Добровольная бархатная диктатура
– Давайте вернёмся к театру. Вы сами себя в интервью называли «бархатным диктатором». Как держится баланс между нежной податливостью бархата и жёстким словом «диктатура»?
– Вообще, режиссёр – человек, который направляет произведение и актёров. Поэтому он должен проявлять силу. Но совсем необязательно кричать, потому что если ты будешь только силой воздействовать на актёра, он просто не пойдёт за тобой. Это всё сложные психологические процессы. Иногда надо крикнуть, сам актёр требует этого. Есть люди, которым нужно всё подробно разъяснять, поэтому режиссёр должен быть ещё и хорошим психологом. Одной только властной рукой ты ничего не сможешь сделать. Я как-то побывал на репетиции жесткого режиссёра и через десять минут ушёл, потому что кроме брани ничего не слышал от этого режиссёра, очень известного, кстати. Но, видимо, актёры привыкли к такому способу работы с ним. А «бархатный диктатор» – это выражение Товстоногова. Он утверждал, что театр – это добровольная диктатура. И актёры всегда добровольно входят в такие взаимоотношения.

_Исходные данные_.
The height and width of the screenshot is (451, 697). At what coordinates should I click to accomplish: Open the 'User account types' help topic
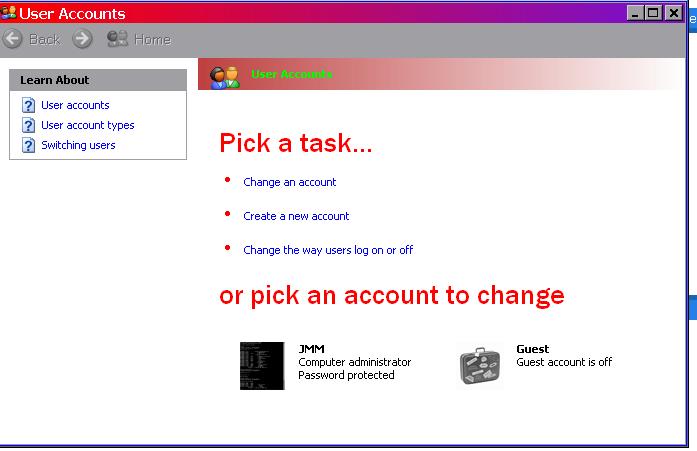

---

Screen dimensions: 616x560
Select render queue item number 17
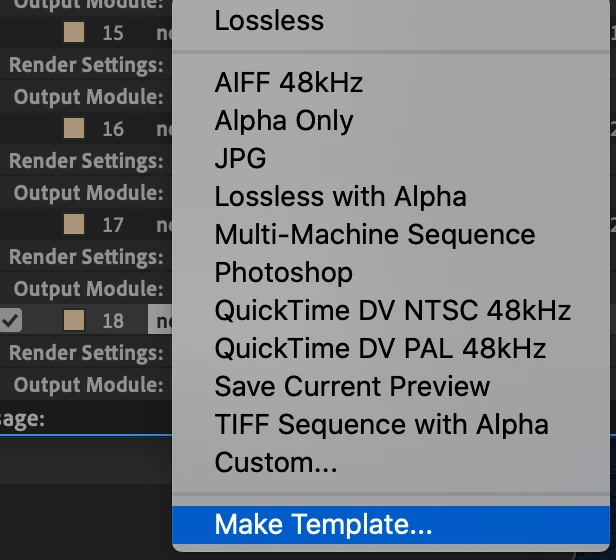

_Задание_. Кому, согласно фрагменту интервью, принадлежит выражение «бархатный диктатор»? Записи взяты из другого источника.

_Итоговый результат_. Товстоногову.